Ciudad de México, 29 de octubre de 2025. — La Fiscalía General de Justicia de la Ciudad de México confirmó la detención del empresario y exfuncionario federal Simón Levy Dabbah, quien era buscado por diversas denuncias relacionadas con delitos patrimoniales cometidos en la capital del país.
De acuerdo con fuentes oficiales, la captura se realizó en cumplimiento de una orden de aprehensión vigente, luego de varios meses de seguimiento por parte de las autoridades, que incluso derivaron en una solicitud de ficha roja internacional emitida por la Interpol.
Simón Levy —quien fuera subsecretario de Turismo federal durante el gobierno de Andrés Manuel López Obrador y previamente titular de ProMéxico— enfrentaba desde 2020 una causa penal identificada como 02565/2020, por los presuntos delitos de daño doloso a la propiedad y responsabilidad de directores de obra o corresponsables.
La Fiscalía General de la República (FGR) había confirmado en agosto pasado que solicitó una alerta internacional para su localización, ante la posibilidad de que el empresario se encontrara fuera del país.
Levy, por su parte, siempre negó tener procesos abiertos en su contra y calificó las acusaciones como una “persecución política”, asegurando que los conflictos derivan de una disputa privada con un particular por un inmueble en la Ciudad de México.
La FGJCDMX precisó que la detención obedece a la ejecución de una orden de aprehensión y que el exfuncionario fue trasladado a instalaciones ministeriales para definir su situación jurídica.
Fuentes cercanas al caso indicaron que la defensa de Levy ya prepara una serie de recursos legales para intentar revertir la medida, argumentando supuestas irregularidades en la integración de la carpeta de investigación.

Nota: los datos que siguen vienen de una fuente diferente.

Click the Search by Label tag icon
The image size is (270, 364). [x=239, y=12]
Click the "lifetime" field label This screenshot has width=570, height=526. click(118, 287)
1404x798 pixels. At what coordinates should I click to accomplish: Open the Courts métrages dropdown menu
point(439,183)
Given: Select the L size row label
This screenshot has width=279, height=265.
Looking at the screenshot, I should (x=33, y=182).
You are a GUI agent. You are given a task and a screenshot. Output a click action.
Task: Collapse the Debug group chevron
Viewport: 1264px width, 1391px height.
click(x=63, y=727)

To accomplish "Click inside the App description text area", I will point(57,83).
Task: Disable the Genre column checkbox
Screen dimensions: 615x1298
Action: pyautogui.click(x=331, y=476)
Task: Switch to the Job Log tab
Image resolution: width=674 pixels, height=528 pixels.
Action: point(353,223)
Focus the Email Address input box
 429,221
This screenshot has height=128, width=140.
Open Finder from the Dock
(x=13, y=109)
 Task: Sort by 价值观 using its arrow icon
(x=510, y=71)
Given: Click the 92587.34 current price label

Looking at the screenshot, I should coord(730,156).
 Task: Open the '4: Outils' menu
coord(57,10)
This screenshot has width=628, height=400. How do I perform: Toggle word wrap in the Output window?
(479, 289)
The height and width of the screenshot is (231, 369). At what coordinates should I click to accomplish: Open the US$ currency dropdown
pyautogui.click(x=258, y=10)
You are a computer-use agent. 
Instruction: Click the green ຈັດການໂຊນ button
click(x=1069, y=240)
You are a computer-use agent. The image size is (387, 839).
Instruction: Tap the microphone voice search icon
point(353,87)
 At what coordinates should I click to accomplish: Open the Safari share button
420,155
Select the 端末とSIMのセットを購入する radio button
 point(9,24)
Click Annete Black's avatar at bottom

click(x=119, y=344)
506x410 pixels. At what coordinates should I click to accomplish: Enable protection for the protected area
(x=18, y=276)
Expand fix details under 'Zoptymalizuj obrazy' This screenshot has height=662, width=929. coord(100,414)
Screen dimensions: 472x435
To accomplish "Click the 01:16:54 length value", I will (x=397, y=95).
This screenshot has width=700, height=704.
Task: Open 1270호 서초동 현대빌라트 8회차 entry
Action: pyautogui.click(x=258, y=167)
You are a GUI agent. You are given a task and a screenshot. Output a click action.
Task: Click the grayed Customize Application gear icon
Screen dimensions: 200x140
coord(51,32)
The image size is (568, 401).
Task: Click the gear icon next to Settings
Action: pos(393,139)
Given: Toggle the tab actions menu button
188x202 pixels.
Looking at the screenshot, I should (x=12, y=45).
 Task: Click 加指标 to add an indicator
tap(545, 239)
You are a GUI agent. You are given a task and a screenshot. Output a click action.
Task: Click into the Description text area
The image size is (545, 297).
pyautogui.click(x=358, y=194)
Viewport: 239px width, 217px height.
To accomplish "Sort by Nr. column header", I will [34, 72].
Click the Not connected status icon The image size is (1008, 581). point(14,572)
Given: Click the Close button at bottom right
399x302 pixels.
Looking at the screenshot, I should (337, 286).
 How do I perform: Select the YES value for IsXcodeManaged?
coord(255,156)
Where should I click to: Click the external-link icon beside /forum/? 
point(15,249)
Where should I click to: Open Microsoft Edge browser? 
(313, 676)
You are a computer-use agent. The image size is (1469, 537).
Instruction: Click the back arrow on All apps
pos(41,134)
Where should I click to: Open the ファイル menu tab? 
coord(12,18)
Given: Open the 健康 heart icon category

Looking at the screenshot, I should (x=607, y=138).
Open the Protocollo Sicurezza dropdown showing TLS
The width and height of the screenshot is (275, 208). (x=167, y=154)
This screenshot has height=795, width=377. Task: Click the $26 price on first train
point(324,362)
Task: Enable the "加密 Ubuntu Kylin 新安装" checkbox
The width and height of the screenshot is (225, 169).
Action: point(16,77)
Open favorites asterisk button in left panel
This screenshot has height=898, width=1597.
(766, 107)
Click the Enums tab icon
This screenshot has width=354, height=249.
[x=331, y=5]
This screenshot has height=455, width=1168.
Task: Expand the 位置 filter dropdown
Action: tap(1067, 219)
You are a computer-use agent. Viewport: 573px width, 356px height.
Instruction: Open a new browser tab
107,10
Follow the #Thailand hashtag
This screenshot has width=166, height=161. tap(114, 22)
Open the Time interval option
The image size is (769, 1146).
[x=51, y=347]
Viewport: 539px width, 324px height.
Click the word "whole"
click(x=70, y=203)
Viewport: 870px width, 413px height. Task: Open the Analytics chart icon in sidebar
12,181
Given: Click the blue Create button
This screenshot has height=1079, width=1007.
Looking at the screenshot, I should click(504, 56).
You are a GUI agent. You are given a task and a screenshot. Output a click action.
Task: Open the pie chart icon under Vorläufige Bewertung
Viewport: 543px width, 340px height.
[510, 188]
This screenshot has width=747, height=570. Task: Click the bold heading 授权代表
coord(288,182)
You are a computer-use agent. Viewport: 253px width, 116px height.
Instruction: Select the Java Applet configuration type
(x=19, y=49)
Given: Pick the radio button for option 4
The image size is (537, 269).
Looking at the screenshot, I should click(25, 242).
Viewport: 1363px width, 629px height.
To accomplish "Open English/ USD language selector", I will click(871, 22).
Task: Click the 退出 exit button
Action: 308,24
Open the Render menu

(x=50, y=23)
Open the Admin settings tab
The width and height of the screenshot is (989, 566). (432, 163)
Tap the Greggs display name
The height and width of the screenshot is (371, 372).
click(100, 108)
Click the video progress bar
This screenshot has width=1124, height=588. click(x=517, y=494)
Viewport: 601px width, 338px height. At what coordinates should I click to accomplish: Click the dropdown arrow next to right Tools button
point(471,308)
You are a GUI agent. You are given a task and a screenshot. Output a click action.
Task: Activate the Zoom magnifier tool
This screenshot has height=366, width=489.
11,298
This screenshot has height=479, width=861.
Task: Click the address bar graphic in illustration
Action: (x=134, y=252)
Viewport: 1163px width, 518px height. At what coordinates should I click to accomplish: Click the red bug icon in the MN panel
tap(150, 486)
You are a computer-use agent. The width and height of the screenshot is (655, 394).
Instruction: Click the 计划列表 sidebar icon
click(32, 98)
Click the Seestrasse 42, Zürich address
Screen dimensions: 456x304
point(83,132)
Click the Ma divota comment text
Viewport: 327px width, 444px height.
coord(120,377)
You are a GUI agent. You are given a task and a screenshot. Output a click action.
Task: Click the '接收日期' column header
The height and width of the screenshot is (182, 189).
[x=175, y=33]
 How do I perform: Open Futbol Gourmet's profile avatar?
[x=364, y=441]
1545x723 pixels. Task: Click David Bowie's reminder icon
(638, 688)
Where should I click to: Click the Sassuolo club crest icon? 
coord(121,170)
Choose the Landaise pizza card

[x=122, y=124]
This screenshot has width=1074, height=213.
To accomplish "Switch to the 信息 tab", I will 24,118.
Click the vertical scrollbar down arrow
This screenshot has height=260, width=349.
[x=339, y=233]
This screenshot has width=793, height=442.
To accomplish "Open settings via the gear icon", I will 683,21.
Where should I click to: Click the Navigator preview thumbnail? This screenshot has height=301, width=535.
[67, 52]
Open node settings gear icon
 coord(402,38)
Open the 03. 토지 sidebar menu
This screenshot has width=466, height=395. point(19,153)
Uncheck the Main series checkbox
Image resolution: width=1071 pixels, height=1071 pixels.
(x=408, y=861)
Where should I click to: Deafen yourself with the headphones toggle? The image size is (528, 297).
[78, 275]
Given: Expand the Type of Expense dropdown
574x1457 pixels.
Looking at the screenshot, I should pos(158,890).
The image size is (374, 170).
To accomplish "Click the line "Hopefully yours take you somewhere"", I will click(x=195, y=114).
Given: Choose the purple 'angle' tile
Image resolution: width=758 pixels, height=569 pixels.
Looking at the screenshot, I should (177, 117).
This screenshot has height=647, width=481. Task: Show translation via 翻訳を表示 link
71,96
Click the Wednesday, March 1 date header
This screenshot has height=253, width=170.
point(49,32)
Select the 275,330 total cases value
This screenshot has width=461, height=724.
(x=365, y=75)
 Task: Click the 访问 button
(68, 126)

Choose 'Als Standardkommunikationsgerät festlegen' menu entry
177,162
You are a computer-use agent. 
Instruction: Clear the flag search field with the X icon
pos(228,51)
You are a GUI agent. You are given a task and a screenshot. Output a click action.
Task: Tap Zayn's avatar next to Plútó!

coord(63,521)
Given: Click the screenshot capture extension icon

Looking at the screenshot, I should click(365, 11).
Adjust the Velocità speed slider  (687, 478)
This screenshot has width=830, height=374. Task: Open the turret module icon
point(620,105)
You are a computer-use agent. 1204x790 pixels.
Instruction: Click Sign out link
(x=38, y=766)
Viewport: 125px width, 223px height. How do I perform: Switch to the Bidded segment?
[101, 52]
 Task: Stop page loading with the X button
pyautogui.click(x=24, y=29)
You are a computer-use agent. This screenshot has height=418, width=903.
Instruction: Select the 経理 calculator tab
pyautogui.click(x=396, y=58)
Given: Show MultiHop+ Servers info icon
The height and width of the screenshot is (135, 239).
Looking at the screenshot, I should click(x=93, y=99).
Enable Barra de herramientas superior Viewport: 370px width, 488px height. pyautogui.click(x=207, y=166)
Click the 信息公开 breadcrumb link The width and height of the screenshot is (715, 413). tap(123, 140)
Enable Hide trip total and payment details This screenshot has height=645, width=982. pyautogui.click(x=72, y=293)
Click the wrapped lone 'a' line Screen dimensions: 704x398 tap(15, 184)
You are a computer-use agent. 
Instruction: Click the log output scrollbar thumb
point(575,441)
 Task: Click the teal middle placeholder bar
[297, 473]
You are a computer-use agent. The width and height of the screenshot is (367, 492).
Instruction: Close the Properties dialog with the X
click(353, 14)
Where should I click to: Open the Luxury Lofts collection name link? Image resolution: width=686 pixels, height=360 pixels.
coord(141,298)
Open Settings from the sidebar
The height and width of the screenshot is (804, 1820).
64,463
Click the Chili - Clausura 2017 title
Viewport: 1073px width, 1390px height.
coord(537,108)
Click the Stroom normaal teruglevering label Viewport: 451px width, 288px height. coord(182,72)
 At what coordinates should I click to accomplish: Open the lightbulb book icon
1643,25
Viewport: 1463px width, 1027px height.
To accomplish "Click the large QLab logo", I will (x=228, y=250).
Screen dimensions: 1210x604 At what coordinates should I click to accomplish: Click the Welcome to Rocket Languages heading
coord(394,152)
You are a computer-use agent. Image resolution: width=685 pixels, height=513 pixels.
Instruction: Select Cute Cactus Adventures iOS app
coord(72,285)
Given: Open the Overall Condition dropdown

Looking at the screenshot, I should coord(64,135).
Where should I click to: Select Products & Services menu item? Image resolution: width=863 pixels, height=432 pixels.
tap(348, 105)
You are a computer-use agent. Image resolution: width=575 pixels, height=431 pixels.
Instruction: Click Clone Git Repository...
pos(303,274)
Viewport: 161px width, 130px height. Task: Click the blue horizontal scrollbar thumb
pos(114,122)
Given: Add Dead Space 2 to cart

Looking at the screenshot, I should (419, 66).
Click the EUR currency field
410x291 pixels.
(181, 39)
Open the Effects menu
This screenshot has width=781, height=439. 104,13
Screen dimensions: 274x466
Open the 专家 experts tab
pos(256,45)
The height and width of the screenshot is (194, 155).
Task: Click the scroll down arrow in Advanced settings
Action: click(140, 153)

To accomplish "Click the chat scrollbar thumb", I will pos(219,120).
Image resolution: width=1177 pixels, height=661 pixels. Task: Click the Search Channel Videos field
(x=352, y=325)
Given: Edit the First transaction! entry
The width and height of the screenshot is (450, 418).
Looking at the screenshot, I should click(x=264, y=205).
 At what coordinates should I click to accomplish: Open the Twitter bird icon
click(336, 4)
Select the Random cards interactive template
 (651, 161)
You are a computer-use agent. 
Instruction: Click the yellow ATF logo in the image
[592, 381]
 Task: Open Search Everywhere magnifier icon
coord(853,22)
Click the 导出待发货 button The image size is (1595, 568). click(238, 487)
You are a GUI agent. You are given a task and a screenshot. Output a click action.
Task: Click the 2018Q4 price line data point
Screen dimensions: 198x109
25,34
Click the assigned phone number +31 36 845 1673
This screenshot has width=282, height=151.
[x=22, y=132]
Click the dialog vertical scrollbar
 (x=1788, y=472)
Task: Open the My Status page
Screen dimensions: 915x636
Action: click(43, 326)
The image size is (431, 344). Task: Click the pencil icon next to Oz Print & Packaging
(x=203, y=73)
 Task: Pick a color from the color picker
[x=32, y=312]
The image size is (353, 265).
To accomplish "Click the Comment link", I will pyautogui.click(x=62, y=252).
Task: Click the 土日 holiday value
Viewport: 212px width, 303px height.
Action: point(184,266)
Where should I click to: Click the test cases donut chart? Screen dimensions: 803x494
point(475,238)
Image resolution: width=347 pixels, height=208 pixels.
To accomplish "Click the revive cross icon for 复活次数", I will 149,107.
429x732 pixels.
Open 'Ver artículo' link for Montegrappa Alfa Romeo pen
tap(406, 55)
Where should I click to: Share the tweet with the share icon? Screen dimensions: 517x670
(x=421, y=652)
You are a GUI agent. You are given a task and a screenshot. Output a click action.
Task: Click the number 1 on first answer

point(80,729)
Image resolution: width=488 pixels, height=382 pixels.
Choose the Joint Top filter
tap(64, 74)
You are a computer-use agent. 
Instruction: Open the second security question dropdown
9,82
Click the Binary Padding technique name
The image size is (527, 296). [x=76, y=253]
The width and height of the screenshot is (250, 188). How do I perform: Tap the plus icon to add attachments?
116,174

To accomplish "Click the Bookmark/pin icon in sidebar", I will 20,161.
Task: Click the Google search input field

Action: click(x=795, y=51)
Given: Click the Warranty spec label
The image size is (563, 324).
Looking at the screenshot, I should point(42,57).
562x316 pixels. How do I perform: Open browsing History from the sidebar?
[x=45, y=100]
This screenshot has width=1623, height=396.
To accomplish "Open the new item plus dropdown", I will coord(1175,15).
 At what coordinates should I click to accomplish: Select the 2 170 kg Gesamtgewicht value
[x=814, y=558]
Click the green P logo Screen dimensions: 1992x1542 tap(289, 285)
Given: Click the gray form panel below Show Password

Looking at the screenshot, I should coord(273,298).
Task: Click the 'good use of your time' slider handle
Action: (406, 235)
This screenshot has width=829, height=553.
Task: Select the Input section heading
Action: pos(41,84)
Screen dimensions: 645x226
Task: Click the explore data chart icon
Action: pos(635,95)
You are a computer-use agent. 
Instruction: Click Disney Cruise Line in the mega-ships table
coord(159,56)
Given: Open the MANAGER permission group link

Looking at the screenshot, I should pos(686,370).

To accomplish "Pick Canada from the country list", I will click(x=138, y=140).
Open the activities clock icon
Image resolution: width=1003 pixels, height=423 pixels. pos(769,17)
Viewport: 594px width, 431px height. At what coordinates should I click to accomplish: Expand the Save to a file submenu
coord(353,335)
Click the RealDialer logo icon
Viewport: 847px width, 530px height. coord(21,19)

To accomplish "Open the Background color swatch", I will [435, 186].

El caso ha despertado fuerte atención mediática y política, pues Levy formó parte de los primeros equipos de confianza del presidente López Obrador durante el arranque de su administración, participando en estrategias de inversión extranjera y desarrollo urbano.
Expertos consultados destacan que la detención de Simón Levy representa un precedente relevante en el combate a la impunidad, especialmente tratándose de exfuncionarios que ocuparon cargos de alta responsabilidad.
Además, abre la puerta a un debate sobre la transparencia en los procesos judiciales y la necesidad de garantizar que los casos mediáticos no se politicen.
De confirmarse su responsabilidad, Levy podría enfrentar una pena de prisión y sanciones económicas significativas, además de quedar inhabilitado para ocupar cargos públicos.
La Fiscalía capitalina se comprometió a informar en los próximos días los avances del proceso, los delitos imputados y las medidas cautelares que se solicitarán ante el juez de control.
De existir colaboración internacional activa, podría iniciarse un procedimiento de extradición o asistencia judicial con otros países.
Mientras tanto, la defensa del exfuncionario ha reiterado su confianza en que “las pruebas demostrarán su inocencia” y que el proceso debe apegarse estrictamente al debido proceso y la presunción de inocencia.